Four Famous Poems- A Reflective Discussion

Jay Rixon is a Senior Manager in Access, Open and Cross-curricular Innovation and responsible for the MA or MSc Open qualification. In this post, Jay reflects on a staff-student online drop-in session titled ‘Four Famous Poems – a literary discussion’ held on Tuesday 30th June 2020.

In the session, Jay was joined by Dr John Butcher, Director of Access, Open and Cross-curricular Innovation who led the discussion.

 

 

Our drop-in sessions were created as a response to going into lockdown.  They were intended to be an antidote to the challenging news at the time and an opportunity to explore and wallow in well-known topics and enjoy a community of people who value learning across a range of subjects. We have explored many topics in these online sessions, from music, film, books, TV and art among many others. For this occasion, the topic of poetry was selected, and four poems were chosen to be delved into, explored and examined.

The first poem to be explored was Ozymandias by Percy Bysshe Shelley

I met a traveller from an antique land

Who said: Two vast and trunkless legs of stone

Stand in the desert. Near them, on the sand,

Half sunk, a shattered visage lies, whose frown,

And wrinkled lip, and sneer of cold command,

Tell that its sculptor well those passions read

Which yet survive, stamped on these lifeless things,

The hand that mocked them and the heart that fed:

And on the pedestal these words appear:

‘My name is Ozymandias, king of kings:

Look on my works, ye Mighty, and despair!’

Nothing beside remains. Round the decay

Of that colossal wreck, boundless and bare

The lone and level sands stretch far away.

 

John shared how he felt this poem seemed to reflect recent events where statues have been torn down or re-evaluated for what they historically represent. The statue in this poem depicts the Egyptian Pharaoh Rameses the II, whose Greek name was Ozymandias. Shelley was apparently inspired by the British Museum’s announcement that they had acquired a large fragment of a statue from the 13th Century BC. Many of us in the session had no idea of the historical back-story of the poem and that knowledge helped give us a hook into understanding the poem to a greater extent.

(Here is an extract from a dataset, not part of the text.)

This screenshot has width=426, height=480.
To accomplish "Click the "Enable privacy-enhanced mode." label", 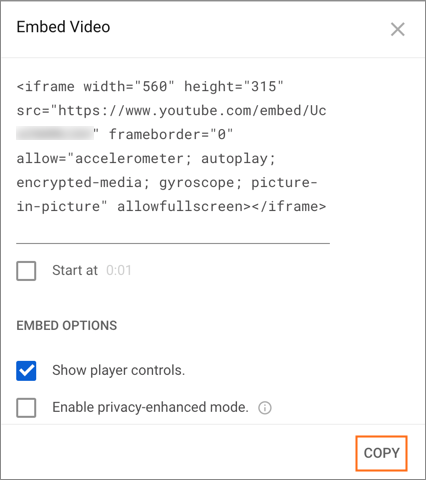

Session participants felt the poem was about life being transient; about death and decay. Many people felt the language used helped them to visually picture a statue that had been weathered and beaten, eroded by time and now covered by sand. Lines like ‘Half sunk, a shattered visage lies’ conjured images of a partial face covered by desert sands, hidden or forgotten and perhaps irrelevant.

This work by Shelley is considered to be a sonnet. It is written in iambic pentameter, but has an atypical rhyming scheme. We discussed how poetry can feel elitist and highbrow but once you know a little more about the context or the writer and the language used, there can be much to explore and identify with.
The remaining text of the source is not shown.